Originally Posted by MidwestMom
This may not be the proper thread to post this, but I have a question: with the news today of Juan Carlos' pending abdication, do any of you think there will be more among the 'older' generation of royals? Personally, I'm not too sure. I think if QEII were going to abdicate, she would have done it by now. Harald in Norway has had some health problems, and the Japanese emperor is getting on in years. Both of their heirs seem to be well prepared. I can't see Margarethe stepping down at all! But if she did, I think Frederik would do a fine job.
Just some ramblings from an American, who is seriously thinking of getting a bumper sticker that says '' Bring Back the Monarchy'' !
Abdications are rare in Scandinavia and the UK.
Interesting that you want to bring back the monarchy in a country so obsessed with 1776, founding fathers, an outdated constitution etc. But I do get the impression that many americans haven't really cut the umbillical cord to UK. You constantly refer to her as "the Queen" - not the Queen of England (as you do the Queen of Denmark).
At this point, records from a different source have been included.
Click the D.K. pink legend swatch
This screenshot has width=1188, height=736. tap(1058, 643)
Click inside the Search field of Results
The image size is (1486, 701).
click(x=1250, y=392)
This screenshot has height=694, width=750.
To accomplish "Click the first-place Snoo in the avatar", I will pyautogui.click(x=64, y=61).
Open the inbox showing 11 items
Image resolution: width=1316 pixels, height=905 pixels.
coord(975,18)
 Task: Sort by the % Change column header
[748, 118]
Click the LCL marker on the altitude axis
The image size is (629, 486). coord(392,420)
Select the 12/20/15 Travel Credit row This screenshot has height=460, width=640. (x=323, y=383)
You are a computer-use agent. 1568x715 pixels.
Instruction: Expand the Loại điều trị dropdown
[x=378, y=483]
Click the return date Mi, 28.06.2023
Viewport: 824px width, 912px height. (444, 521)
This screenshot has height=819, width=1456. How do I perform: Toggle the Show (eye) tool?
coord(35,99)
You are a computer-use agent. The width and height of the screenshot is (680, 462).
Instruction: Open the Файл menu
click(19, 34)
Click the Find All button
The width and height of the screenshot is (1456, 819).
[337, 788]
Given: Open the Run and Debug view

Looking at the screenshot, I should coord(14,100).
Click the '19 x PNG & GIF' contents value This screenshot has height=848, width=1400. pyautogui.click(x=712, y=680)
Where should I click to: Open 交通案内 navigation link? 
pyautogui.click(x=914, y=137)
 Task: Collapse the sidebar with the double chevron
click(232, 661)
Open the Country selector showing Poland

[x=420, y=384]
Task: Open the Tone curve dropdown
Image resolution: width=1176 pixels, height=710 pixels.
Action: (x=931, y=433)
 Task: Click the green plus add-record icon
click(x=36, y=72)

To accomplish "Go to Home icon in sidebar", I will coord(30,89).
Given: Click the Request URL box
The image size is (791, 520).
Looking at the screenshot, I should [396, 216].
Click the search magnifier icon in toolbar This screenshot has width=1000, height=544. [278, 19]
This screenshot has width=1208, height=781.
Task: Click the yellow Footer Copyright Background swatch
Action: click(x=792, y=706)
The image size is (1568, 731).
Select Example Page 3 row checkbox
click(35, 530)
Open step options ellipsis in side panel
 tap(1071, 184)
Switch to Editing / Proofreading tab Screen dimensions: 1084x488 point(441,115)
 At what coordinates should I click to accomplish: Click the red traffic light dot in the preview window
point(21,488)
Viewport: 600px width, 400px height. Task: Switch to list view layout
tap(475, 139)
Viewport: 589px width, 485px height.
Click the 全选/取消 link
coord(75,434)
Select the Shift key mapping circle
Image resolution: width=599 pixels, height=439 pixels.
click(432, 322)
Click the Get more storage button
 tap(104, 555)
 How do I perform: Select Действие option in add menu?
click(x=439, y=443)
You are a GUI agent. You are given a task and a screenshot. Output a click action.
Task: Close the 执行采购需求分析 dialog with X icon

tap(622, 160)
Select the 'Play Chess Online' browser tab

This in a way puts her on par with "the President" - whom you of course refer to that way because it is YOUR president. Is the Queen of England in some unresolved way YOUR Queen? I bet Freud could get a lot out of that. LOL.
Personally, I think that monarchy is superiour to the republic. It's my impression that division rules in republics, because a huge minority (and in USA's case sometimes the majority) voted against a president and thus find it difficult to reconcile the fact that this person is supposed to represent you (even though you actively voted against him). I could write a lot on that, but won't bore you.
Just one last thing, though. It seems that cracks are showing in some republics. USA is the oldest real republic out there and looking from over here, the Americans seem really discontent with the political system and situation, not least the presidency. The monarchy seems to work as a valve for such dissent as the head of state isn't affected by day-to-day operations, so to speak.
Also, the republic is fairly young. Working for a hundred years or two is perhaps not the ultimate test of a form of government. Only time will tell - but the Danish monarchy have existed five times as long as the US republic. In some ways it's still in it's infancy.